**Tasks to perform:**
[1] According to the page text, how many times higher was the risk of VTE for patients aged 60 years or older than for patients under 60?
[2] Rename "platelet" as "thrombocyte" in the page text, then write out everything from "APTT, activated partial" down to "blood cell count." with that change made.
[3] Does each statement agree with the page text? (a) D-dimer >500 ng/mL was found to be an independent risk factor of VTE in patients with lung cancer before surgery. (b) The risk of FIB >4 g/L was 6.61 times higher than normal FIB values. (c) Homocysteine was one of the independent variables in the multivariate logistic regression analysis.

Page text section start

APTT, activated partial prothrombin time; BMI, body mass index; CA, carbohydrate antigen; CHD, coronary heart disease; FIB, fibrinogen; PLT, platelet; PT, prothrombin time; TT, thrombin time; WBC, white blood cell count.

Multivariate analysis of the risk factors for VTE in preoperative patients with lung cancer

Study variables were selected based on the results of univariate analysis and the clinical significance of the influencing factors. With the occurrence of VTE as the dependent variable, and age, a history of arrhythmia, homocysteine, FIB and D-dimer as the independent variables, multivariate logistic regression analysis was performed.

In multivariate logistic regression analysis models, 3 of the factors identified in the univariate analysis above, including age ≥60 years, D-dimer >500 ng/mL and FIB >4 g/L, were found to be independent risk factors of VTE in patients with lung cancer before surgery (P<.05 for all results, Table 2). In detail, the risk of age ≥60 years was 10.99 times higher than patients aged <60 years old, the risk of D-dimer >500 ng/mL was 6.61 times higher than normal D-dimer values, and the risk of FIB >4 g/L was 8.86 times higher than normal FIB values.

Page text section end
Study material section start

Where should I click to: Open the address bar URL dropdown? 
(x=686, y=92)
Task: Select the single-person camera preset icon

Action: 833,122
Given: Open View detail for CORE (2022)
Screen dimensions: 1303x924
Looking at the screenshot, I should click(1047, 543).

Study material section end
Study material section start

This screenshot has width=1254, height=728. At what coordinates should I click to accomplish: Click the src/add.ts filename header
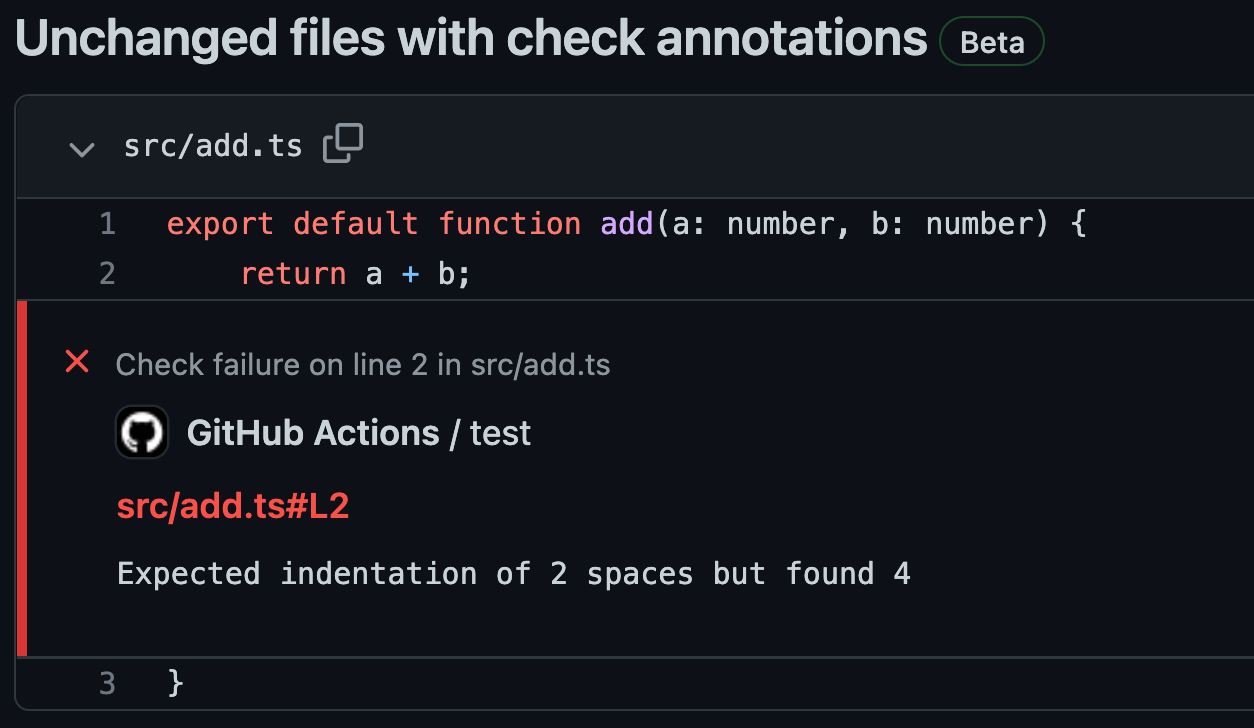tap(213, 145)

Study material section end

**Numbered responses:**
[1] It was 10.99 times higher.

[2]
APTT, activated partial prothrombin time; BMI, body mass index; CA, carbohydrate antigen; CHD, coronary heart disease; FIB, fibrinogen; PLT, thrombocyte; PT, prothrombin time; TT, thrombin time; WBC, white blood cell count.

[3]
(a) Yes: "3 of the factors identified in the univariate analysis above, including age ≥60 years, D-dimer >500 ng/mL and FIB >4 g/L, were found to be independent risk factors of VTE in patients with lung cancer before surgery"
(b) No: "the risk of FIB >4 g/L was 8.86 times higher than normal FIB values"
(c) Yes: "age, a history of arrhythmia, homocysteine, FIB and D-dimer as the independent variables"